Problem description — Give back the full listing exactly as written.

__________

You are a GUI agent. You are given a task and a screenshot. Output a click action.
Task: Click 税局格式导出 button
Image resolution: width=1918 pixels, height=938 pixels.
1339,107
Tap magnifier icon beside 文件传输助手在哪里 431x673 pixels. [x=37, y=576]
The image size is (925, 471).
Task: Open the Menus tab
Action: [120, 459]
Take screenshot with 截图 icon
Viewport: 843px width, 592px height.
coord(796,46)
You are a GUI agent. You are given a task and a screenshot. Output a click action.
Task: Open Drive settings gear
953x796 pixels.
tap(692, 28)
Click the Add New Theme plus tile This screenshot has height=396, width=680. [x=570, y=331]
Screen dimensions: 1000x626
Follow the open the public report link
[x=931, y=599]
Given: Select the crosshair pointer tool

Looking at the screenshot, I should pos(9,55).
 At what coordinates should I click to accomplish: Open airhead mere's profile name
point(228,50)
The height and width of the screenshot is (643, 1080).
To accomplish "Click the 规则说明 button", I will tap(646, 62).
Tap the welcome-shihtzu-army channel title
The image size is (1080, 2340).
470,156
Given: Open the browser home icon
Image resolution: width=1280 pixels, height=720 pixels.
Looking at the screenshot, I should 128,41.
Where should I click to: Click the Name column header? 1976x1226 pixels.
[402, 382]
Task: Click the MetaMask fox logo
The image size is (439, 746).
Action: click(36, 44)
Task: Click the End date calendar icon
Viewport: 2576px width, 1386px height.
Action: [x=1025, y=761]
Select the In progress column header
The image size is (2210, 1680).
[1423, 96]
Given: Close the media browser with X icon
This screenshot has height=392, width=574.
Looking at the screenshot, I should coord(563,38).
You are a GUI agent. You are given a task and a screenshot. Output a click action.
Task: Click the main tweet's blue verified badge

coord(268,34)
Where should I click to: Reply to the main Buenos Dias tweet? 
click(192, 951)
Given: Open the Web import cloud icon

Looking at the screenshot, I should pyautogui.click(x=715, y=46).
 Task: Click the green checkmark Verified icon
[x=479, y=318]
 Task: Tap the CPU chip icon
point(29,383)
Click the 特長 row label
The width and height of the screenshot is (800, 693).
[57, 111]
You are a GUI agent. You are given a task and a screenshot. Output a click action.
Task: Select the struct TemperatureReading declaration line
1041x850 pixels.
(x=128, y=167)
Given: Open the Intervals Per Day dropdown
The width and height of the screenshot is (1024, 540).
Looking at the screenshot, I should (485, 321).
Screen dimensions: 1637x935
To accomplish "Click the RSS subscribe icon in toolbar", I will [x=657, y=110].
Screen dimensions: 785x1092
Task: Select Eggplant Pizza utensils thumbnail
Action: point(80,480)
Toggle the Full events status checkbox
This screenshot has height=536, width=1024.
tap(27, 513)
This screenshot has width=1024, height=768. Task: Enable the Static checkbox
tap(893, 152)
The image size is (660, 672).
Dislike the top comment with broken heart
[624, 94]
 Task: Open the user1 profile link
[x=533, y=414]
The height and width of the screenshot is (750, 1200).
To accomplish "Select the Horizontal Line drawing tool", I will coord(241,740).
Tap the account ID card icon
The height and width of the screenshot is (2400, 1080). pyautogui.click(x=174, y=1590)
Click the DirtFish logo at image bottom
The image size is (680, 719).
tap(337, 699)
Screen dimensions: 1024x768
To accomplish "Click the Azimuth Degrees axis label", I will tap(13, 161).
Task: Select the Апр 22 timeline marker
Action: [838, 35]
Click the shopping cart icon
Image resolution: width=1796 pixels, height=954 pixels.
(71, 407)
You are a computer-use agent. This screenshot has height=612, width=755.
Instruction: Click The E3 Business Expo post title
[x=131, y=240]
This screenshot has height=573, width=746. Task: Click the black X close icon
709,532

__________

Solved problem —
You are a GUI agent. You are given a task and a screenshot. Output a click action.
Task: Click 税局格式导出 button
Image resolution: width=1918 pixels, height=938 pixels.
1339,107
Tap magnifier icon beside 文件传输助手在哪里 431x673 pixels. [x=37, y=576]
The image size is (925, 471).
Task: Open the Menus tab
Action: [120, 459]
Take screenshot with 截图 icon
Viewport: 843px width, 592px height.
coord(796,46)
You are a GUI agent. You are given a task and a screenshot. Output a click action.
Task: Open Drive settings gear
953x796 pixels.
tap(692, 28)
Click the Add New Theme plus tile This screenshot has height=396, width=680. [x=570, y=331]
Screen dimensions: 1000x626
Follow the open the public report link
[x=931, y=599]
Given: Select the crosshair pointer tool

Looking at the screenshot, I should pos(9,55).
 At what coordinates should I click to accomplish: Open airhead mere's profile name
point(228,50)
The height and width of the screenshot is (643, 1080).
To accomplish "Click the 规则说明 button", I will tap(646, 62).
Tap the welcome-shihtzu-army channel title
The image size is (1080, 2340).
470,156
Given: Open the browser home icon
Image resolution: width=1280 pixels, height=720 pixels.
Looking at the screenshot, I should 128,41.
Where should I click to: Click the Name column header? 1976x1226 pixels.
[402, 382]
Task: Click the MetaMask fox logo
The image size is (439, 746).
Action: click(36, 44)
Task: Click the End date calendar icon
Viewport: 2576px width, 1386px height.
Action: [x=1025, y=761]
Select the In progress column header
The image size is (2210, 1680).
[1423, 96]
Given: Close the media browser with X icon
This screenshot has height=392, width=574.
Looking at the screenshot, I should coord(563,38).
You are a GUI agent. You are given a task and a screenshot. Output a click action.
Task: Click the main tweet's blue verified badge

coord(268,34)
Where should I click to: Reply to the main Buenos Dias tweet? 
click(192, 951)
Given: Open the Web import cloud icon

Looking at the screenshot, I should pyautogui.click(x=715, y=46).
 Task: Click the green checkmark Verified icon
[x=479, y=318]
 Task: Tap the CPU chip icon
point(29,383)
Click the 特長 row label
The width and height of the screenshot is (800, 693).
[57, 111]
You are a GUI agent. You are given a task and a screenshot. Output a click action.
Task: Select the struct TemperatureReading declaration line
1041x850 pixels.
(x=128, y=167)
Given: Open the Intervals Per Day dropdown
The width and height of the screenshot is (1024, 540).
Looking at the screenshot, I should (485, 321).
Screen dimensions: 1637x935
To accomplish "Click the RSS subscribe icon in toolbar", I will [x=657, y=110].
Screen dimensions: 785x1092
Task: Select Eggplant Pizza utensils thumbnail
Action: point(80,480)
Toggle the Full events status checkbox
This screenshot has height=536, width=1024.
tap(27, 513)
This screenshot has width=1024, height=768. Task: Enable the Static checkbox
tap(893, 152)
The image size is (660, 672).
Dislike the top comment with broken heart
[624, 94]
 Task: Open the user1 profile link
[x=533, y=414]
The height and width of the screenshot is (750, 1200).
To accomplish "Select the Horizontal Line drawing tool", I will coord(241,740).
Tap the account ID card icon
The height and width of the screenshot is (2400, 1080). pyautogui.click(x=174, y=1590)
Click the DirtFish logo at image bottom
The image size is (680, 719).
tap(337, 699)
Screen dimensions: 1024x768
To accomplish "Click the Azimuth Degrees axis label", I will tap(13, 161).
Task: Select the Апр 22 timeline marker
Action: [838, 35]
Click the shopping cart icon
Image resolution: width=1796 pixels, height=954 pixels.
(71, 407)
You are a computer-use agent. This screenshot has height=612, width=755.
Instruction: Click The E3 Business Expo post title
[x=131, y=240]
This screenshot has height=573, width=746. Task: Click the black X close icon
709,532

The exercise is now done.